# INPUT DATA
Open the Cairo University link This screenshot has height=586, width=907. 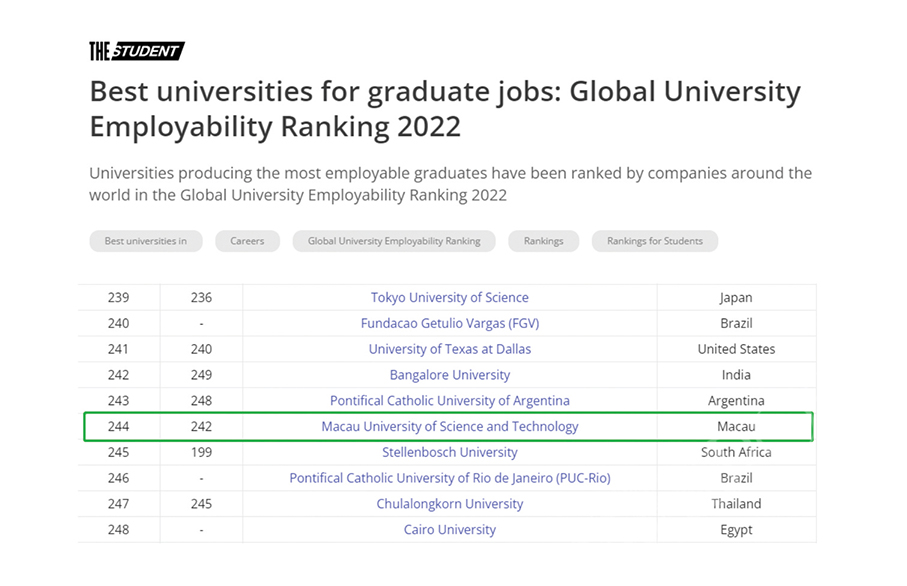(449, 529)
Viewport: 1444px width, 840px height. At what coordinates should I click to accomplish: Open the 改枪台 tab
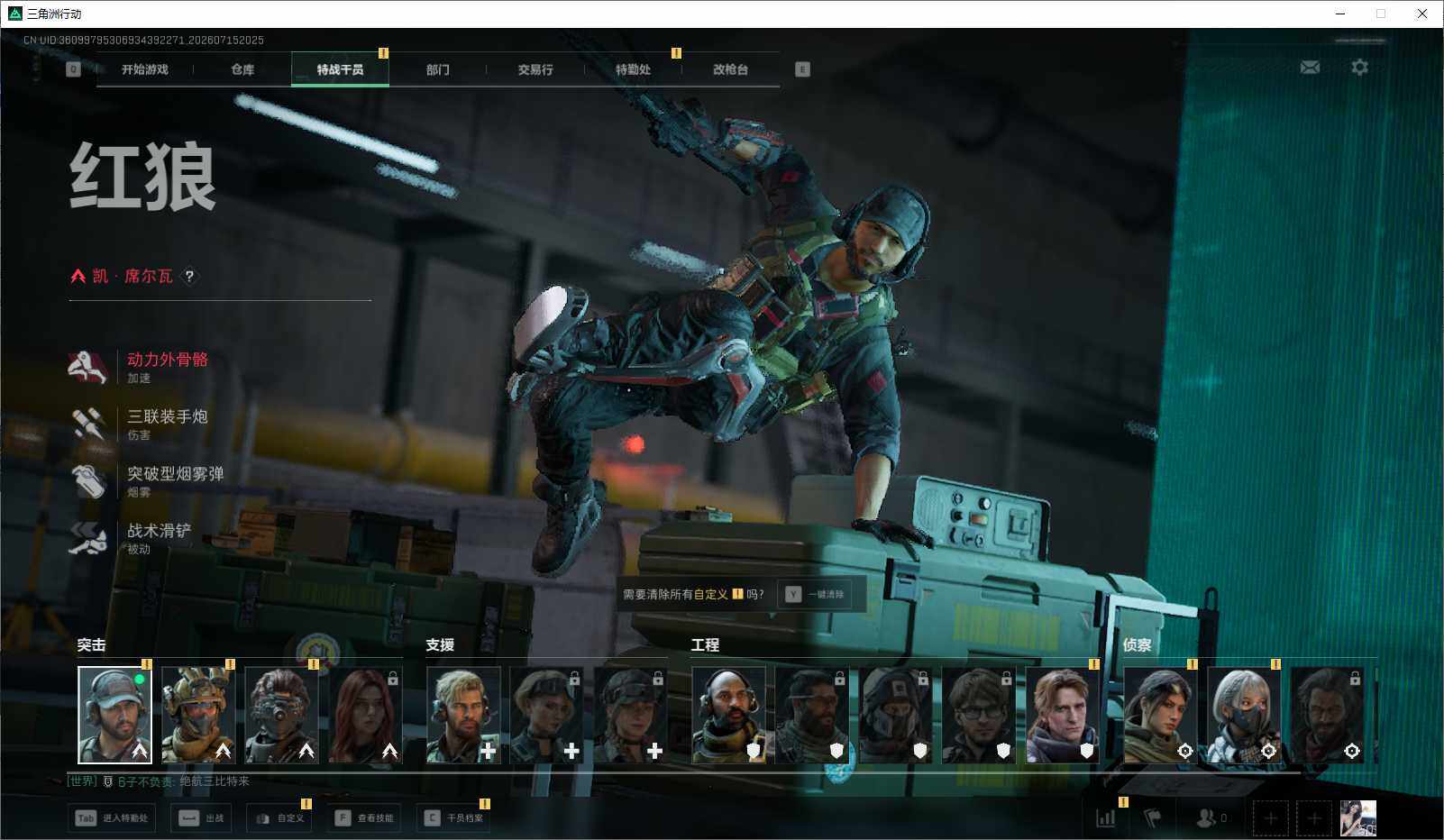pyautogui.click(x=730, y=69)
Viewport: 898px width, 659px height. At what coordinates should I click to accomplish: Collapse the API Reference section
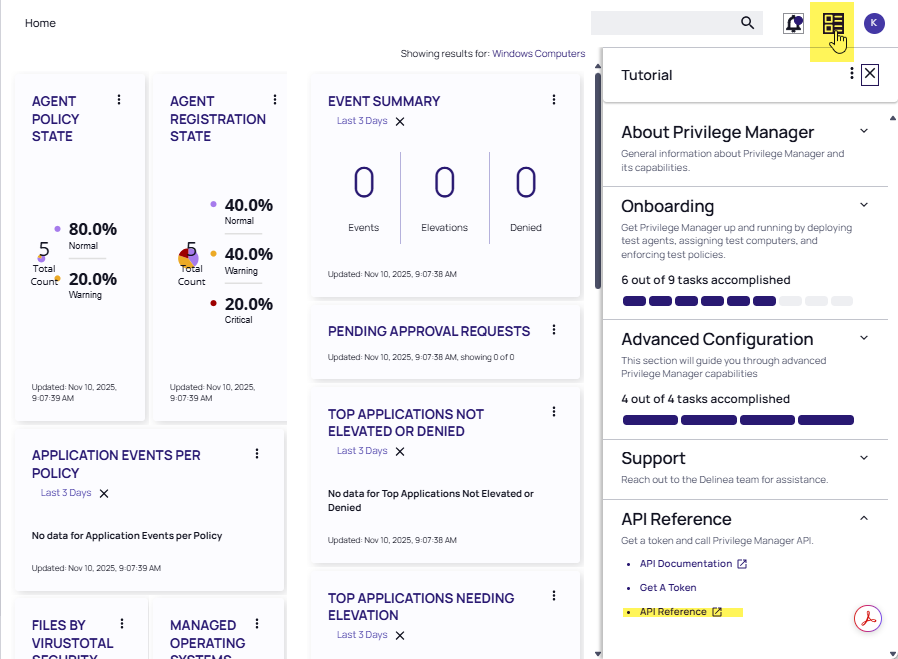(x=864, y=518)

# TO DO
Retype the lines exactly as they appear, beginning with the line that contains "Viewport: 898px width, 659px" and ending with the final line of the entries, and omit the pictures.

# RESULT FOR THIS EXERCISE
Viewport: 898px width, 659px height. At what coordinates should I click to accomplish: Collapse the API Reference section
(x=864, y=518)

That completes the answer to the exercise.